Lawyers for Donald Trump and his former business associates will ask the US Supreme Court to uphold the president’s conviction of obstruction of justice and to keep the case on hold until Trump is impeached, arguing that the constitution allows the president to remain in office until the country reaches a point where the rule of law can resume.
The legal action comes as the Supreme Court considers whether the impeachment of the president is a constitutionally legitimate exercise of power, which could lead to the possibility of impeachment proceedings over Trump’s repeated attacks on the judiciary and the FBI.
The lawyers argue that the court should uphold the conviction because the president cannot be impeached if he remains in office.
“The Constitution requires that the president remain in power for the duration of the American system of government, which provides for an impeachment trial if the president violates the Constitution,” said one of the lawyers, Mark Zaid.
The other lawyer, Adam Putnam, told reporters on Wednesday that the case should be allowed to proceed as long as Trump’s lawyers make the argument that impeachment is “not a question of ‘how much’ but a question ‘whether or not’ the president should be removed from office.”
The lawyers say Trump should be impeachable because he is “a criminal” and is in contempt of Congress and the public for failing to turn over documents related to his 2016 presidential campaign.
“Mr Trump has been in office for less than three weeks, and his administration has already engaged in an unprecedented obstruction of Congress,” Putnam said.
“It would be a very sad day if the Supreme Courts decision were to stand or fall in the president being impeached.”
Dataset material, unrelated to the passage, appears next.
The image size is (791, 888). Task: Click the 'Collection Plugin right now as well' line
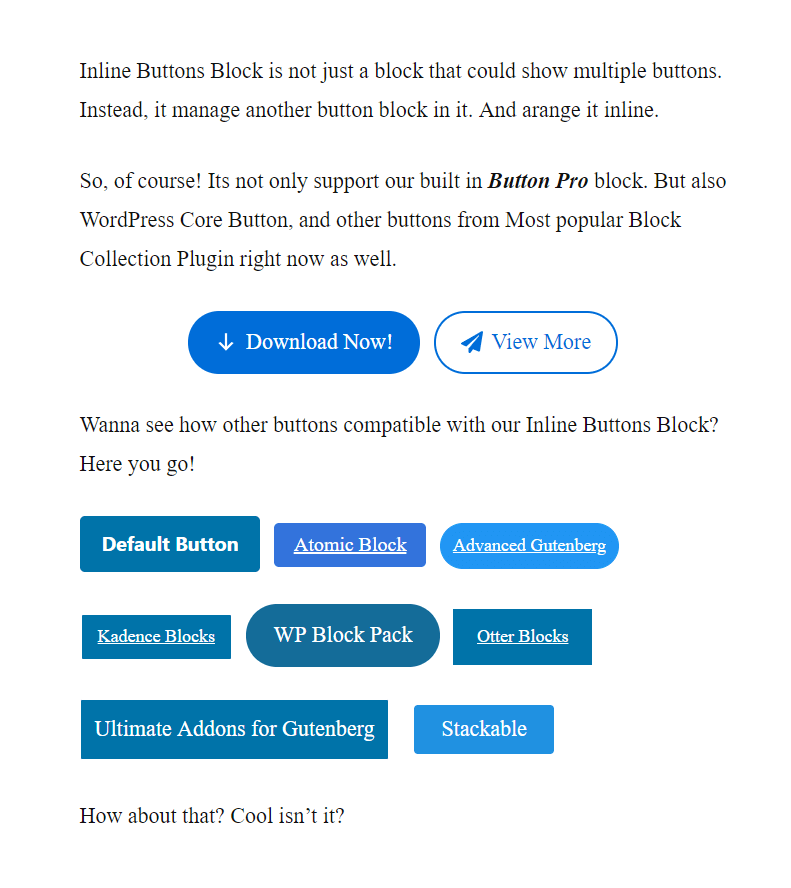point(238,259)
Trump’s legal team has been meeting with US senators, White House officials and legal experts since his arrest on Thursday, and they have been discussing the potential for a constitutional crisis if the Senate fails to pass the House’s version of the impeachment resolution.
The court will have until June 26 to rule on whether the president can be impeced.
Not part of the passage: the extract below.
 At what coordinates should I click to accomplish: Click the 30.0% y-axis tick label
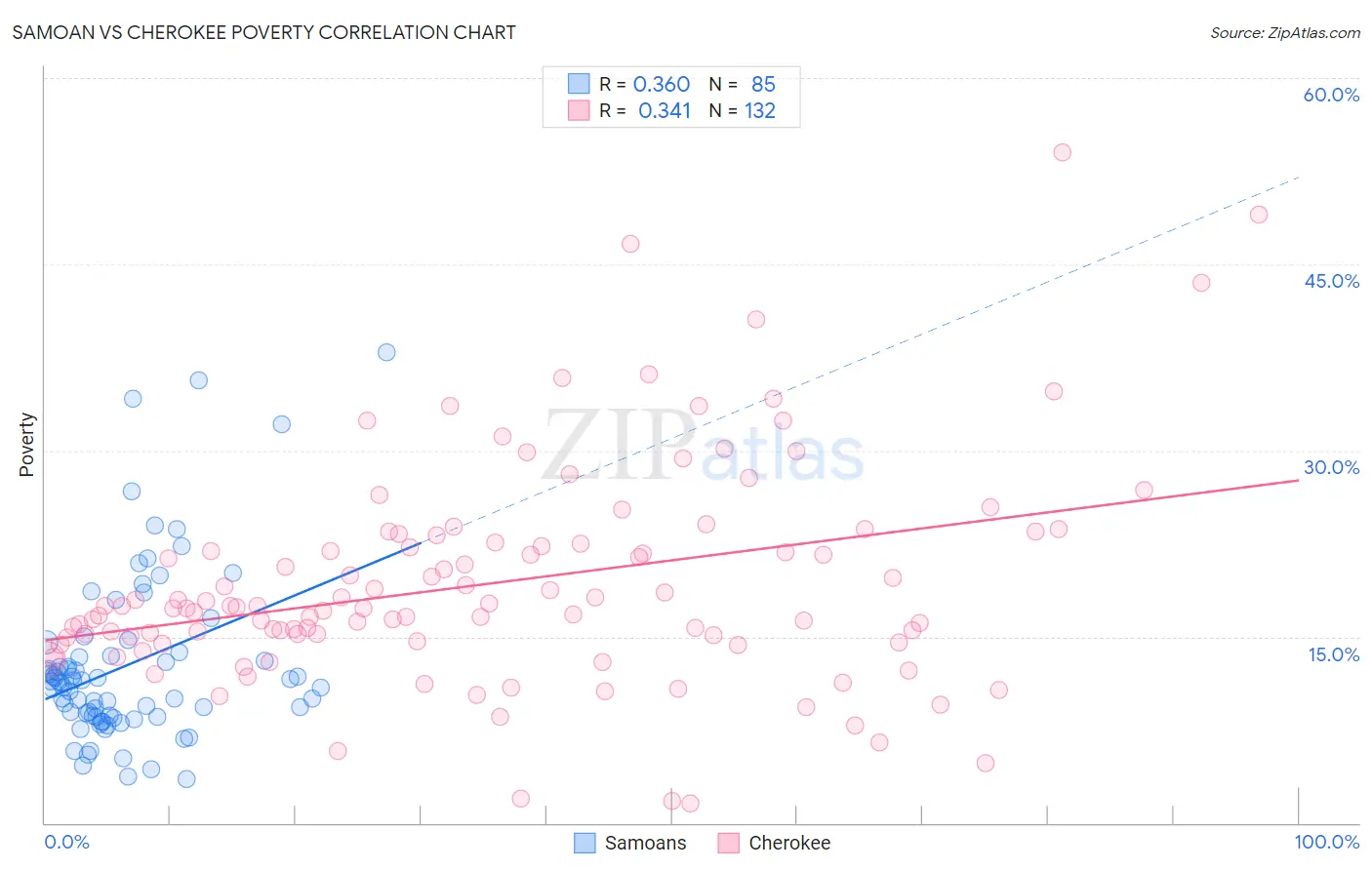[1331, 467]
But it has not yet been decided whether Trump can be charged with a crime for violating the constitutional rights of the US government.
Trump has repeatedly called the US House of Representatives and Senate’s proceedings “the biggest and the greatest sham in American history.”
In a letter to senators last week, Trump said they were “worse than a sham”.
He has called the impeachment proceedings “an attempt to take away our country” and has urged them to pass a resolution that “will restore the Presidency to the people of the United States.”
The House voted on a resolution in January that called for impeachment proceedings to begin “in a matter of weeks”.
But the measure failed to reach the 60 votes needed to advance to the House for debate.
Trump is not the first president to be impeched, and the first in a US Senate.
The first impeachment was against Andrew Jackson in 1808.
Jackson was the first to be convicted of a crime.
He was impeached in 1829 and convicted and executed.
Trump’s impeachment is a far cry from the US Civil War, when the country was embroiled in the first major conflict over the constitution and the federal government.